▸ TO DO: Present the data from its first line through the line containing "Action: (93, 181)", both ends included, as a Markdown table with the columns Row and Data line. Give each line its own numbered row, omit blank lines, and leave out the pictures.

# START OF RECORDS FOR THE EXERCISE

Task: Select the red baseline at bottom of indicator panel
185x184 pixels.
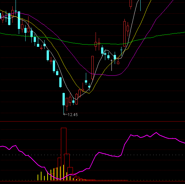Action: (93, 181)
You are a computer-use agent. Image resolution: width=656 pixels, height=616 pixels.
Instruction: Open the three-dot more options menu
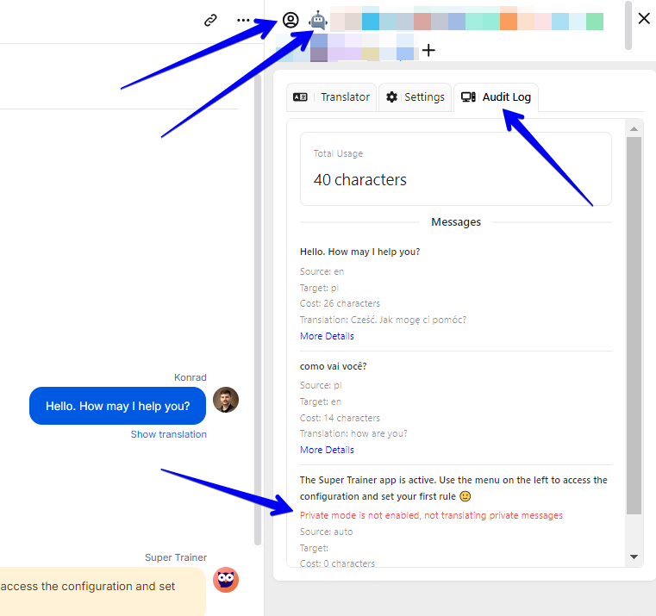tap(244, 20)
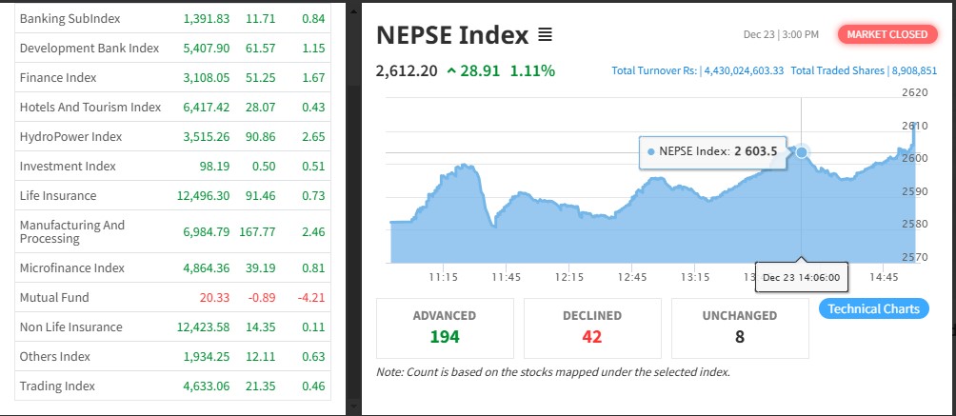
Task: Select the DECLINED 42 stocks box
Action: tap(591, 327)
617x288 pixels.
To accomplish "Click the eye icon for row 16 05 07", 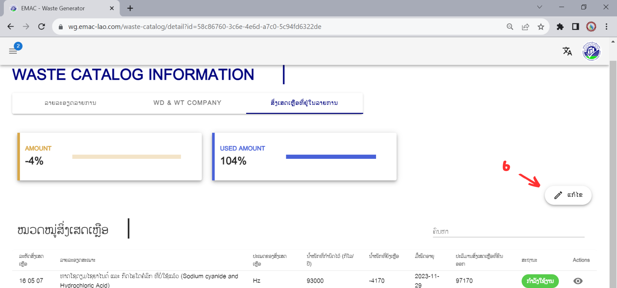I will coord(578,281).
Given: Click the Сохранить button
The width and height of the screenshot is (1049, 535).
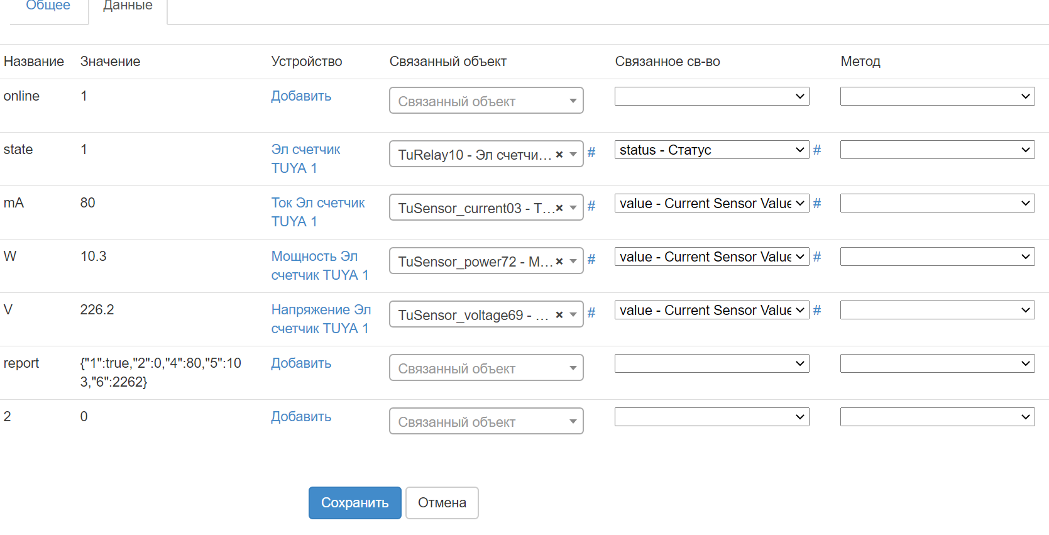Looking at the screenshot, I should click(354, 503).
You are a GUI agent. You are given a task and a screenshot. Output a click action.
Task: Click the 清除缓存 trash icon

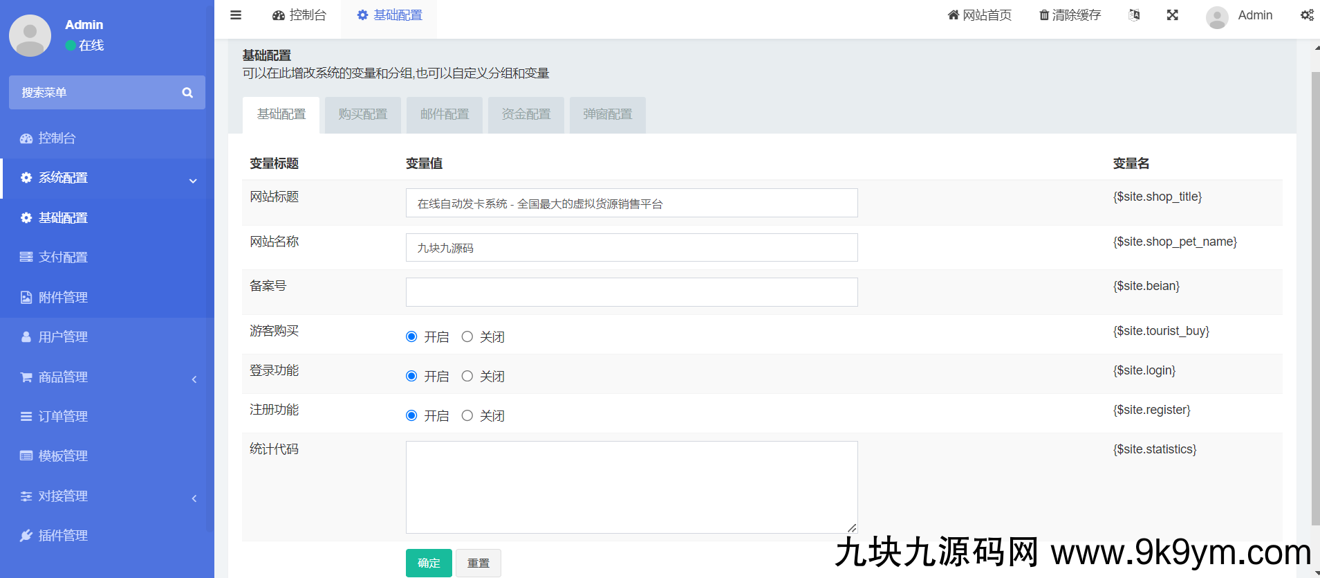tap(1044, 15)
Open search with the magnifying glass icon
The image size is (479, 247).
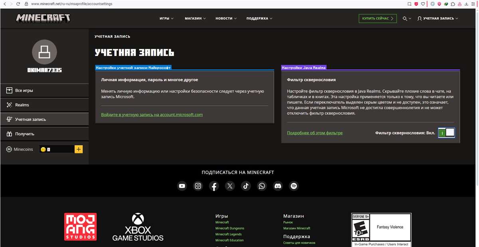(404, 18)
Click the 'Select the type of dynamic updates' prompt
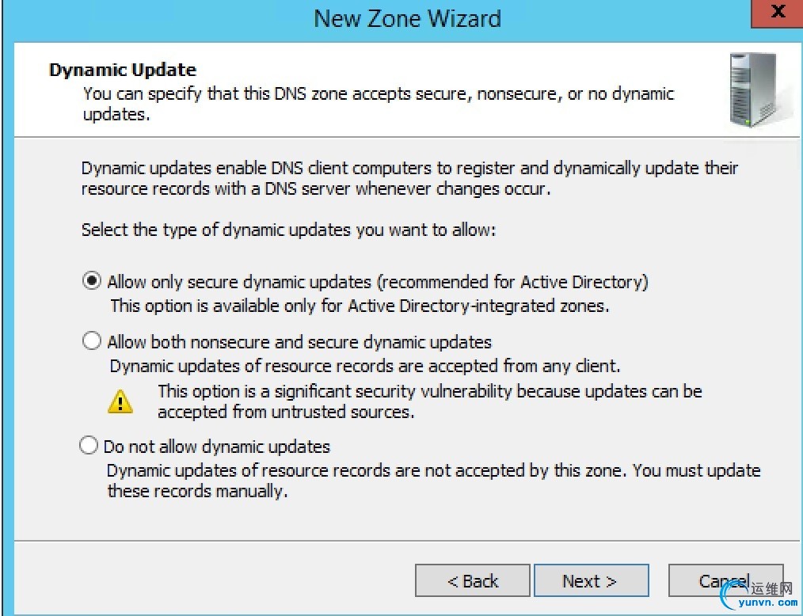This screenshot has width=803, height=616. (x=288, y=230)
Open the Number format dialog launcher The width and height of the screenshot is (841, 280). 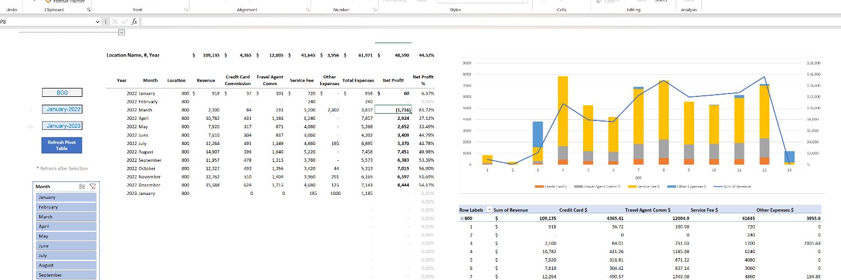[375, 10]
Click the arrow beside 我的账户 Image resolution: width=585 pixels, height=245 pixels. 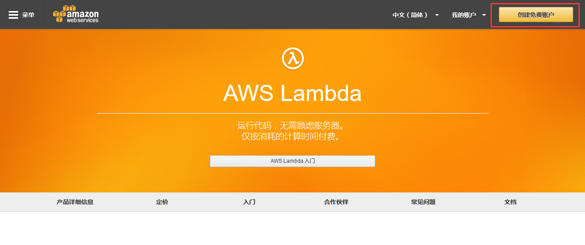484,15
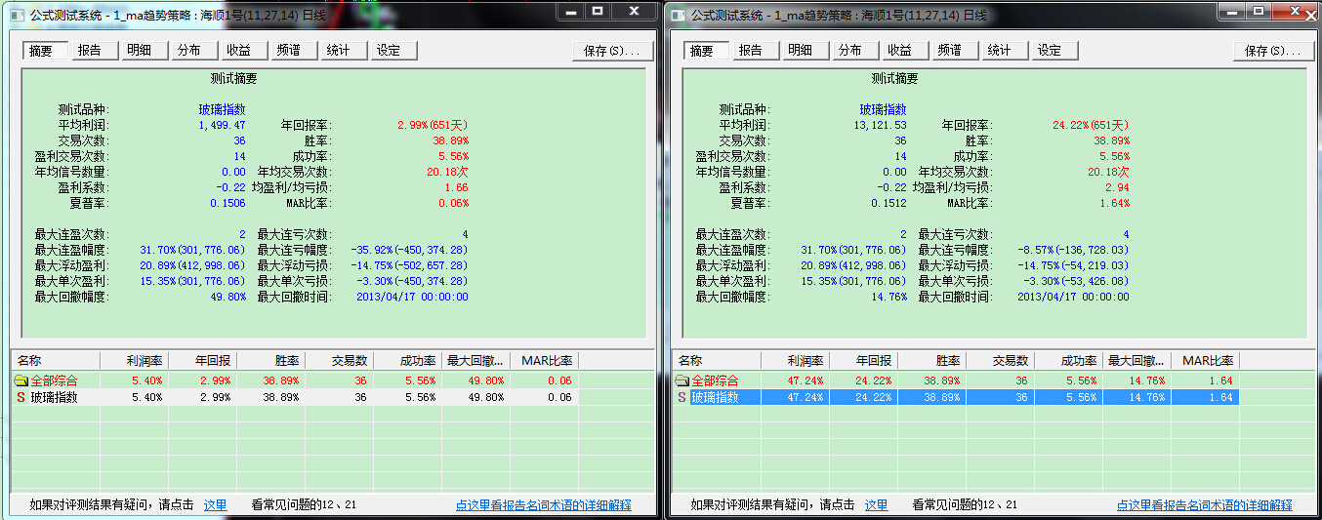
Task: Click the folder icon beside 全部综合 in right window
Action: [x=682, y=380]
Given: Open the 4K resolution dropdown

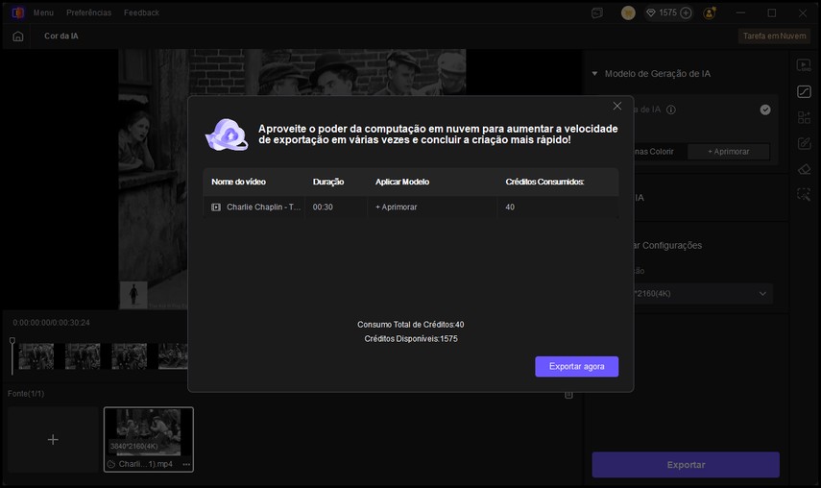Looking at the screenshot, I should point(763,294).
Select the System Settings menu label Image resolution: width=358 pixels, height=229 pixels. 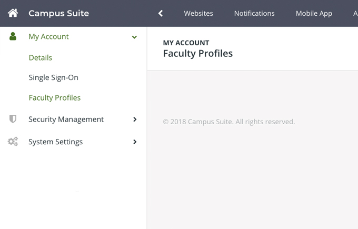pyautogui.click(x=55, y=142)
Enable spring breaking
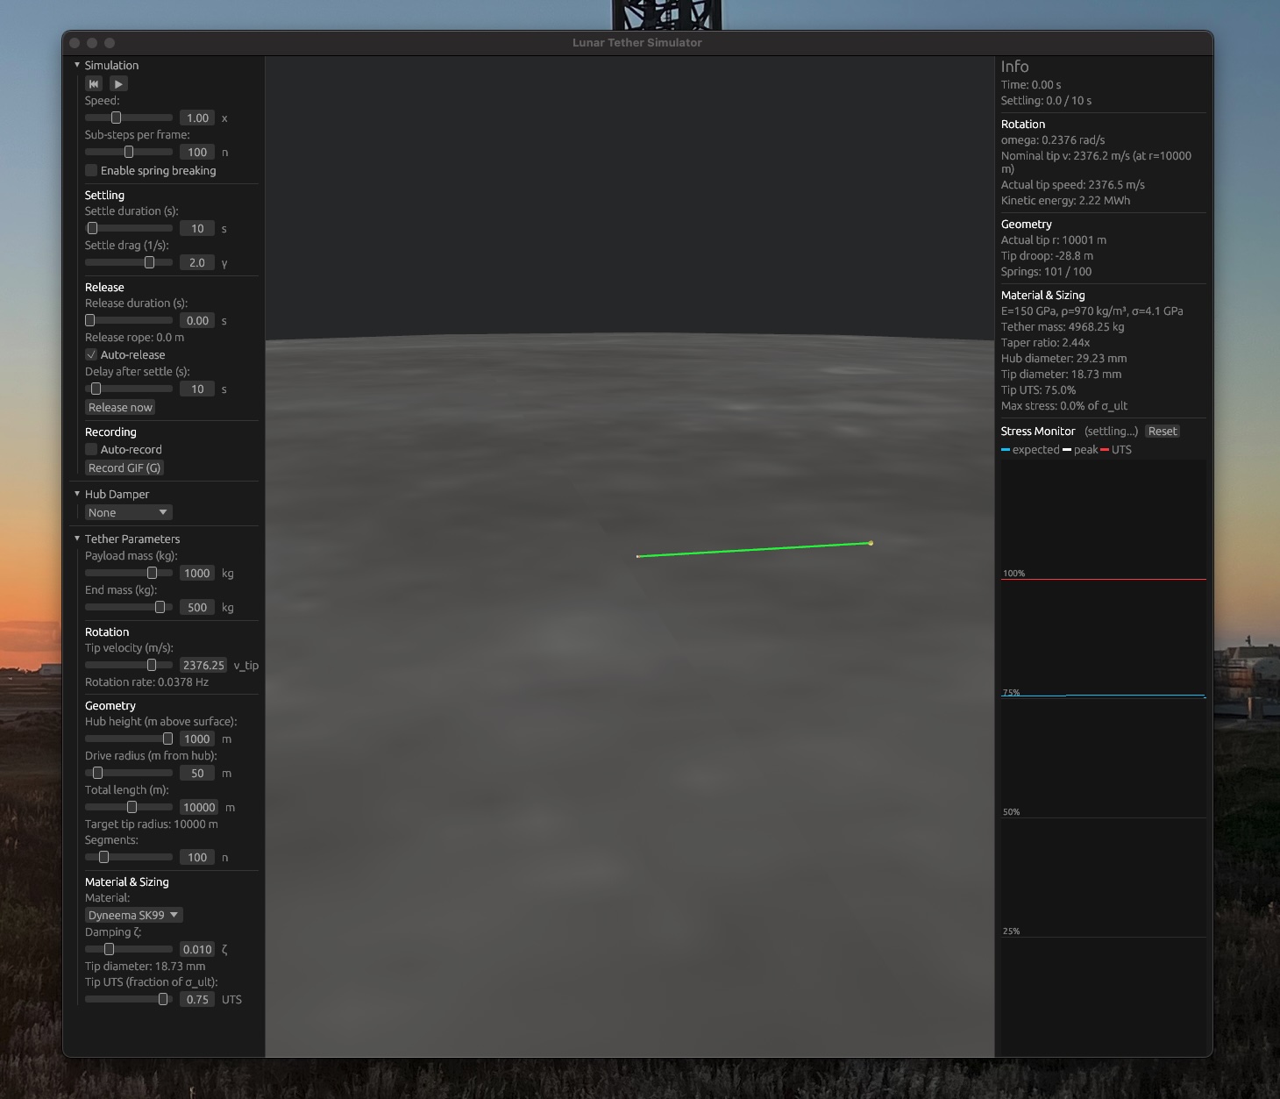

# END OF RECORDS FOR THE EXERCISE

▸ EXERCISE RESPONSE:
| Row | Data line |
|---|---|
| 1 | Task: Select the red baseline at bottom of indicator panel |
| 2 | 185x184 pixels. |
| 3 | Action: (93, 181) |